§ PROBLEM REQUIREMENTS
Determine how many lines below hold the string "Share". Reply with the number alone.

§ MATERIAL FOR THIS TASK
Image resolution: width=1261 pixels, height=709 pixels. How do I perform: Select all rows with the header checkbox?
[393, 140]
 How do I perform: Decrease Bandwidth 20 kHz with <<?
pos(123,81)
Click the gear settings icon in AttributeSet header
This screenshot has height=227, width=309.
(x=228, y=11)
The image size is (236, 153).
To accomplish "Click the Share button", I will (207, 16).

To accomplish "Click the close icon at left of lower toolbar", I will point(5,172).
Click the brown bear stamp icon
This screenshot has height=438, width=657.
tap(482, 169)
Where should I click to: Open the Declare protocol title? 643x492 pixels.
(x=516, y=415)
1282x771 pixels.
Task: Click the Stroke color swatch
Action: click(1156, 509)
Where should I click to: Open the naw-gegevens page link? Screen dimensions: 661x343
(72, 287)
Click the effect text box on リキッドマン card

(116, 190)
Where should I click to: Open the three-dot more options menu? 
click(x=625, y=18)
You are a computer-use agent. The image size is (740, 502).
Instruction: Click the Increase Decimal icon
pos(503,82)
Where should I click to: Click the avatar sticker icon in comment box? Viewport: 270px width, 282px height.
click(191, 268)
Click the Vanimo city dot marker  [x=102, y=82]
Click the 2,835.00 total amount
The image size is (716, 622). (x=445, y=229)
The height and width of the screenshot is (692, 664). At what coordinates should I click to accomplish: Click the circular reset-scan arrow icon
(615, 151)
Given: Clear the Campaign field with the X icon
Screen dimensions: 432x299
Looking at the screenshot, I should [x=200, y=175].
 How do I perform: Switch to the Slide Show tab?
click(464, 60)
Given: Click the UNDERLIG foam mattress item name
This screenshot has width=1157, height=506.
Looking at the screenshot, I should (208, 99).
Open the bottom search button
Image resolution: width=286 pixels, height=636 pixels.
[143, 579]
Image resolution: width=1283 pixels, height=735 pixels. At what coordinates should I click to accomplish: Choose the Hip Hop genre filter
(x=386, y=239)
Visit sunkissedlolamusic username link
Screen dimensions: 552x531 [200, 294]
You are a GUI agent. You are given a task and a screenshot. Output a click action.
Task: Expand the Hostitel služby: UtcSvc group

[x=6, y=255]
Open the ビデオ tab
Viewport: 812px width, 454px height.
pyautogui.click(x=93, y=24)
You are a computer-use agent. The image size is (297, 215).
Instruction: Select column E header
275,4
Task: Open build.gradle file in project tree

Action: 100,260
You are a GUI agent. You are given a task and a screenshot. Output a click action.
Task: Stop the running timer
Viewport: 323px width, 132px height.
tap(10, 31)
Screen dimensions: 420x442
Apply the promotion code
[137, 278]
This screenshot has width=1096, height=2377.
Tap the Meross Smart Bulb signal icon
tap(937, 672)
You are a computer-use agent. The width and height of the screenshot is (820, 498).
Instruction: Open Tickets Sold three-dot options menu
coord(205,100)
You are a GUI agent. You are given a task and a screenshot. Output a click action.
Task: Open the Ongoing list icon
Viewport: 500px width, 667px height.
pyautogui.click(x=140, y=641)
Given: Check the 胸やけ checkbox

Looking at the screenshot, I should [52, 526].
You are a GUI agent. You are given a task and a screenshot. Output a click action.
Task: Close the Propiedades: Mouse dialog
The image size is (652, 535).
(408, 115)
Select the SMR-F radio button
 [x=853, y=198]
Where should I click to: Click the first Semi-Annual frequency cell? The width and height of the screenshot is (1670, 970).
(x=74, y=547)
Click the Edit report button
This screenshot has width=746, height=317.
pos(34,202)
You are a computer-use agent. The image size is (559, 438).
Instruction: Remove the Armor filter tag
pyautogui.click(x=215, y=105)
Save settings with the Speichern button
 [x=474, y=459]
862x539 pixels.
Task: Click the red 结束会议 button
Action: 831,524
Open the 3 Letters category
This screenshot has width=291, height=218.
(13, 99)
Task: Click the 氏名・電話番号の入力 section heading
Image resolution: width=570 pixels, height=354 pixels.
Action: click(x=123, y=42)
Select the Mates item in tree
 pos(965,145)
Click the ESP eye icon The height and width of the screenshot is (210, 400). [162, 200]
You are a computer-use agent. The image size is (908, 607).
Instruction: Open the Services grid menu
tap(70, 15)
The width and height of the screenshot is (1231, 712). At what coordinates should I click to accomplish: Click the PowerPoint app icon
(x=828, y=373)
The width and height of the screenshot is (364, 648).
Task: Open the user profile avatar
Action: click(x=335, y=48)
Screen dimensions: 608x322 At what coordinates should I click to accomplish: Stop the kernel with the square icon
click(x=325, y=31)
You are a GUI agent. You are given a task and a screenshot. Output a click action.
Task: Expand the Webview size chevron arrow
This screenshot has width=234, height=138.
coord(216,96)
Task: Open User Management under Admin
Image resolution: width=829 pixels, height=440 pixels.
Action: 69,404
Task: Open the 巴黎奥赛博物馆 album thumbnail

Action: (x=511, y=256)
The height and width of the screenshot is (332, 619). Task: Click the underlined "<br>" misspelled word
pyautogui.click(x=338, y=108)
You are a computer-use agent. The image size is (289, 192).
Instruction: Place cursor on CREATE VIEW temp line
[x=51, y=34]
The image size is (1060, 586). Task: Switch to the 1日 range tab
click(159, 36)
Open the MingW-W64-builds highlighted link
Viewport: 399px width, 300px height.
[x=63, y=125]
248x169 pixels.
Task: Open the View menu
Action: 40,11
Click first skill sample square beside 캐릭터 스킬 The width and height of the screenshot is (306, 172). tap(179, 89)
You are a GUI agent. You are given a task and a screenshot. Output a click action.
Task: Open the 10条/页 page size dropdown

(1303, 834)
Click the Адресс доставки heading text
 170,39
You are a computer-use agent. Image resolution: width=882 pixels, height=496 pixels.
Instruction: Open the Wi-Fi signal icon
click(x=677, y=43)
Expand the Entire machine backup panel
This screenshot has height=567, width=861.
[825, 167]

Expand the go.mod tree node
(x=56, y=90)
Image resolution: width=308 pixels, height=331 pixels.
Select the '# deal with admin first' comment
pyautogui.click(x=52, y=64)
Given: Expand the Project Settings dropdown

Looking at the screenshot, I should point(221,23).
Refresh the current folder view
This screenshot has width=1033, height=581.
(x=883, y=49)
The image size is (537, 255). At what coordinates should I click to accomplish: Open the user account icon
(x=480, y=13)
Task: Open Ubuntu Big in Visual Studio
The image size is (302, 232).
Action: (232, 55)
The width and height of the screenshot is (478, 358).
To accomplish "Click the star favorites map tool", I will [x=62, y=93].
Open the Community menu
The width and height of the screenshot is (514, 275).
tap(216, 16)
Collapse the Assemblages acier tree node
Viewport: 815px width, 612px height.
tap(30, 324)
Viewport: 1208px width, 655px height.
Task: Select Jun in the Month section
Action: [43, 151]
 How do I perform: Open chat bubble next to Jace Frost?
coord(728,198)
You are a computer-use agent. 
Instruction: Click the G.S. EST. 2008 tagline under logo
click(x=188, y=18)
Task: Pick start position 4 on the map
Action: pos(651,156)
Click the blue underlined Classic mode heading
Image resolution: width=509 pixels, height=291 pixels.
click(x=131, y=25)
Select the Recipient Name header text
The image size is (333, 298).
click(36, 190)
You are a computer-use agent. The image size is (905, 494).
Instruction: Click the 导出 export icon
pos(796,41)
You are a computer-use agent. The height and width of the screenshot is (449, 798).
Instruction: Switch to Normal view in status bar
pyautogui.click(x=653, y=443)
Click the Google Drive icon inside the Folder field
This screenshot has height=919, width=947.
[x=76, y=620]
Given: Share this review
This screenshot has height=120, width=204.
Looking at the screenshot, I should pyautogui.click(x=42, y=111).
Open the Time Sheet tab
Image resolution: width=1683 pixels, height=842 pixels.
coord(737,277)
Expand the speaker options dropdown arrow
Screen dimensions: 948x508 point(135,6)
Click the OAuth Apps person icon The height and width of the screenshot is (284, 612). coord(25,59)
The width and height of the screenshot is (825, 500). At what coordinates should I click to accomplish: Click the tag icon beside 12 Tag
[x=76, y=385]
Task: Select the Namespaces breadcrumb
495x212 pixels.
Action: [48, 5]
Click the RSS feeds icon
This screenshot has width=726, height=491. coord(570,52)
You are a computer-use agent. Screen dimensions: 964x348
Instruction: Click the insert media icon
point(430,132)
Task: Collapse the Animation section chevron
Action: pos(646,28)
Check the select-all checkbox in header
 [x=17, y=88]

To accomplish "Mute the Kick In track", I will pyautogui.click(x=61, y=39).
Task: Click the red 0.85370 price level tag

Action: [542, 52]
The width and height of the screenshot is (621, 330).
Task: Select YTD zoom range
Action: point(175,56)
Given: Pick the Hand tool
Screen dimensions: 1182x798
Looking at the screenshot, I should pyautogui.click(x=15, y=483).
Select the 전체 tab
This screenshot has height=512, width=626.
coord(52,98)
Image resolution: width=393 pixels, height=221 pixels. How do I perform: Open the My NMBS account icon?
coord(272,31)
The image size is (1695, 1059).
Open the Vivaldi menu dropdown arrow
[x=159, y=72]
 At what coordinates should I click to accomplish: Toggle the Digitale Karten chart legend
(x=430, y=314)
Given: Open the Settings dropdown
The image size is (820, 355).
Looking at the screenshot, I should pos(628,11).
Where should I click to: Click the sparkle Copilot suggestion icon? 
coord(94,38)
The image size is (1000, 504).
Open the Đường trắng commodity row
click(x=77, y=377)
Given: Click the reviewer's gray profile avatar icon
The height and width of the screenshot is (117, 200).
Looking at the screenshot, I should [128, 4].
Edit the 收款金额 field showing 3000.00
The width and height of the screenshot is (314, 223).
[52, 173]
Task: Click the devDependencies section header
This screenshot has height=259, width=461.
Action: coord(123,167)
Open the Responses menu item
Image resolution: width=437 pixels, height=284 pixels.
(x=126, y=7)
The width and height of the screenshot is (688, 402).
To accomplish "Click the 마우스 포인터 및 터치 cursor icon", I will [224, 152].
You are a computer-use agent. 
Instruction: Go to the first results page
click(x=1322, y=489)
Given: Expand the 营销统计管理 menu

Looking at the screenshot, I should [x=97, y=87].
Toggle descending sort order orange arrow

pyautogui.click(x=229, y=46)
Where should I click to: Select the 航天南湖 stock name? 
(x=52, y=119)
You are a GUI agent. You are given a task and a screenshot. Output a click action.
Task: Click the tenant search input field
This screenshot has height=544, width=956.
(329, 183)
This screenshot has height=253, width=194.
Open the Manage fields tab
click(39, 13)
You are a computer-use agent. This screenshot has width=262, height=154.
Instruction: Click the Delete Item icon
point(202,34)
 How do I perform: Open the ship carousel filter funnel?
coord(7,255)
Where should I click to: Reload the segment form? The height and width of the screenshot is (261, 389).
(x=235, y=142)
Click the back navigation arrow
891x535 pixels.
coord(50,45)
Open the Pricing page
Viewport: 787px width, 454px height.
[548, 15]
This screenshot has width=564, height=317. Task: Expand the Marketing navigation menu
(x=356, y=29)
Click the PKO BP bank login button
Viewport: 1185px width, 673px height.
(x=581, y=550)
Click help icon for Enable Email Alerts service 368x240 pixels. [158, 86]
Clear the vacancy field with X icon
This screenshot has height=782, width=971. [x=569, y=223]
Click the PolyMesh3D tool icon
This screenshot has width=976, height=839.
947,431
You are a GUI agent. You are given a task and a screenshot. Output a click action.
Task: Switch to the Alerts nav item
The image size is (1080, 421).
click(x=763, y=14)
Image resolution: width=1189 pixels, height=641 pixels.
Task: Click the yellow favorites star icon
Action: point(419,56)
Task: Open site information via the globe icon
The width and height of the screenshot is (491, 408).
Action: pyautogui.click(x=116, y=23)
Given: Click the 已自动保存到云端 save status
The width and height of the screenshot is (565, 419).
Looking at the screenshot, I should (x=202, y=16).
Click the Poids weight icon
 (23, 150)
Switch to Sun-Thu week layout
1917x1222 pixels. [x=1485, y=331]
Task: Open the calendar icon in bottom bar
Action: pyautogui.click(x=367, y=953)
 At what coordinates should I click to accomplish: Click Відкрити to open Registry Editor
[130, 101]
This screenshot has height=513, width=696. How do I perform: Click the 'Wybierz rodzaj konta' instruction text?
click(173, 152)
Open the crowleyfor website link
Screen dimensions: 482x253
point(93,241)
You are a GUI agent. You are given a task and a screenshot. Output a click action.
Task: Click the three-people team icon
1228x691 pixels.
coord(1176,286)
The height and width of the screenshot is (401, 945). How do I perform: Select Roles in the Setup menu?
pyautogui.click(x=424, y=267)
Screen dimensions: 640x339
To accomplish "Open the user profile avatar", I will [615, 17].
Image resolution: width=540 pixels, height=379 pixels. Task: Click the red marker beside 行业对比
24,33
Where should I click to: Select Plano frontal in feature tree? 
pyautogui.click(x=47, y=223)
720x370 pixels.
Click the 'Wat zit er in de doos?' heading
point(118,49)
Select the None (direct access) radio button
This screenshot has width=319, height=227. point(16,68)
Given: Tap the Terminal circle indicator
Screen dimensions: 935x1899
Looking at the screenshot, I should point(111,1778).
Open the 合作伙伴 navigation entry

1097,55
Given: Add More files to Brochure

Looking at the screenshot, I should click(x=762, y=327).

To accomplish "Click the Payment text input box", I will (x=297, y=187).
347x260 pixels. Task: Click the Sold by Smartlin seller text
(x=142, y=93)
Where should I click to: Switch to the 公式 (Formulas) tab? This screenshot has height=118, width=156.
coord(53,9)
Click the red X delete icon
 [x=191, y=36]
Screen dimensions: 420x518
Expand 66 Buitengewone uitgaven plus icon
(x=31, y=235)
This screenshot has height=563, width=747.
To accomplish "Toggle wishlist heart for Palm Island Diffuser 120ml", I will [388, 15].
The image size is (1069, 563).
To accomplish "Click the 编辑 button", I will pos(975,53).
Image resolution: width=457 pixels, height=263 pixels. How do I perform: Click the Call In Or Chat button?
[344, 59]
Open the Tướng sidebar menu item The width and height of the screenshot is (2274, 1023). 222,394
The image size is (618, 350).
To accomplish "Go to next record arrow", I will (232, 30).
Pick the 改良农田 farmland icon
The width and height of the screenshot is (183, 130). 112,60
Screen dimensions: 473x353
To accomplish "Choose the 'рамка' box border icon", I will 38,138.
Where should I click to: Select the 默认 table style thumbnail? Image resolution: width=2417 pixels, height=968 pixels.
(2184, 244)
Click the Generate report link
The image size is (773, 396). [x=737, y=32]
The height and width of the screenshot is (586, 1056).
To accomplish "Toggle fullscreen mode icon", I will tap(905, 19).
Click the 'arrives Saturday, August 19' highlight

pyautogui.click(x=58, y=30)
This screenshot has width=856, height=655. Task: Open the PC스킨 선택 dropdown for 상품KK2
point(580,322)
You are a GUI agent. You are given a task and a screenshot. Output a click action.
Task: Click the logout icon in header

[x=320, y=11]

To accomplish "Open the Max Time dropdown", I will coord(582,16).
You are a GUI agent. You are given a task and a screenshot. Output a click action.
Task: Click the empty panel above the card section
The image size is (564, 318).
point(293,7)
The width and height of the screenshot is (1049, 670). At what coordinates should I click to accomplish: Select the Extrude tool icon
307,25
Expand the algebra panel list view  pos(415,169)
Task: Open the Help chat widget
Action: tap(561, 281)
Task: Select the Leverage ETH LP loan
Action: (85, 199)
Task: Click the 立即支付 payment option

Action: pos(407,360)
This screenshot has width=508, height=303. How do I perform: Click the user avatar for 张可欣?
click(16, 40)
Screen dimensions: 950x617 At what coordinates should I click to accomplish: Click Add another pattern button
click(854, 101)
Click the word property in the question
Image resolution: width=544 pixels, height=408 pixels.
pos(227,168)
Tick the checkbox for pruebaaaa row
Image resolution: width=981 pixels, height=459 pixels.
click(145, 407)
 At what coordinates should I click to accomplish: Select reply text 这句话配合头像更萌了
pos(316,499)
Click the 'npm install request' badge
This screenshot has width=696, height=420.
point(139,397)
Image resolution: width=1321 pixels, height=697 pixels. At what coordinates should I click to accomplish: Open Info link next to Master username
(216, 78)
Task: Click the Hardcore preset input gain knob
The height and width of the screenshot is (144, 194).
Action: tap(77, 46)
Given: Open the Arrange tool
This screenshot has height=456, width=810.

§ EXERCISE ANSWER
2